# Parallel worlds exist and interact with our world, say physicists

Quantum mechanics, though firmly tested, is so weird and anti-intuitive that famed physicist Richard Feynman once remarked, "I think I can safely say that nobody understands quantum mechanics." Attempts to explain some of the bizarre consequences of quantum theory have led to some mind-bending ideas, such as the Copenhagen interpretation and the many-worlds interpretation.

Now there's a new theory on the block, called the "many interacting worlds" hypothesis (MIW), and the idea is just as profound as it sounds. The theory suggests not only that parallel worlds exist, but that they interact with our world on the quantum level and are thus detectable. Though still speculative, the theory may help to finally explain some of the bizarre consequences inherent in quantum mechanics, reports RT.com.

The theory is a spinoff of the many-worlds interpretation in quantum mechanics — an idea that posits that all possible alternative histories and futures are real, each representing an actual, though parallel, world. One problem with the many-worlds interpretation, however, has been that it is fundamentally untestable, since observations can only be made in *our* world. Happenings in these proposed "parallel" worlds can thus only be imagined.
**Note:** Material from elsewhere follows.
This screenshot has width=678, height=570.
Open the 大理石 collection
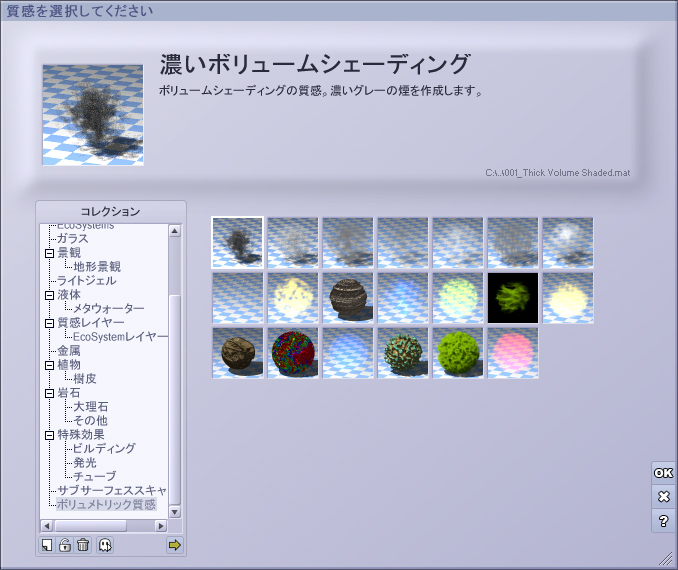[90, 407]
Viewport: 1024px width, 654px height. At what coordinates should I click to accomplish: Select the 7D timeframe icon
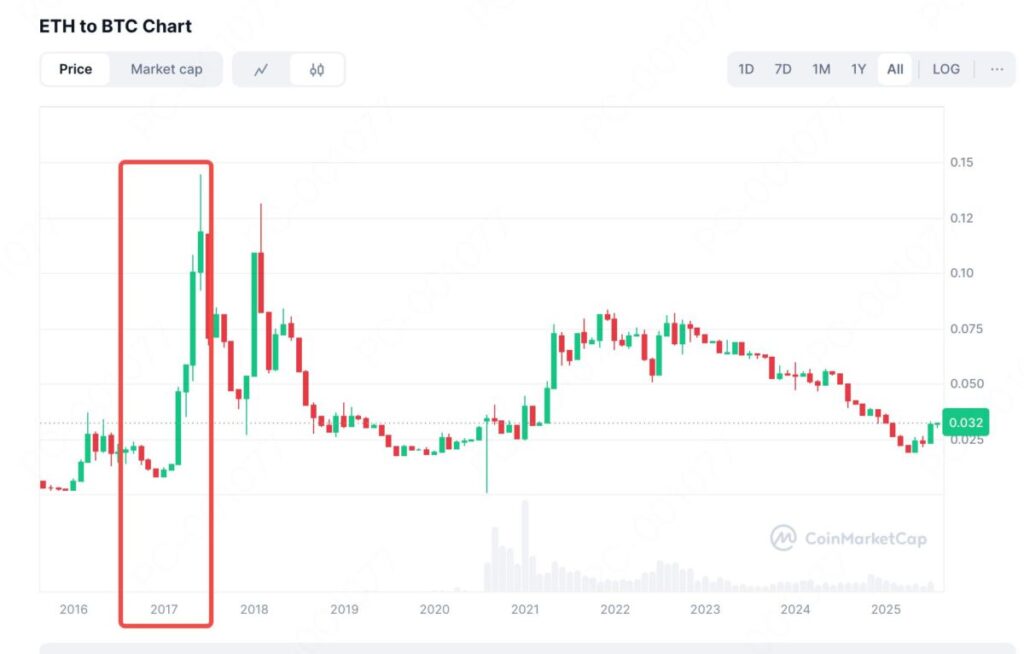point(782,69)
MIW, however, says otherwise. It suggests that parallel worlds *can* interact on the quantum level, and in fact that they do.

"The idea of parallel universes in quantum mechanics has been around since 1957," explained Howard Wiseman, a physicist at Griffith University in Brisbane, Australia, and one of the physicists to come up with MIW. "In the well-known 'Many-Worlds Interpretation', each universe branches into a bunch of new universes every time a quantum measurement is made. All possibilities are therefore realised – in some universes the dinosaur-killing asteroid missed Earth. In others, Australia was colonised by the Portuguese."

"But critics question the reality of these other universes, since they do not influence our universe at all," he added. "On this score, our "Many Interacting Worlds" approach is completely different, as its name implies."

Wiseman and colleagues have proposed that there exists "a universal force of repulsion between 'nearby' (i.e. similar) worlds, which tends to make them more dissimilar." Quantum effects can be explained by factoring in this force, they propose.

Whether or not the math holds true will be the ultimate test for this theory. Does it or does it not properly predict quantum effects mathematically? But the theory is certain to provide plenty of fodder for the imagination.

For instance, when asked about whether their theory might entail the possibility that humans could someday interact with other worlds, Wiseman said: "It's not part of our theory. But the idea of [human] interactions with other universes is no longer pure fantasy."

What might your life look like if you made different choices? Maybe one day you'll be able to look into one of these alternative worlds and find out.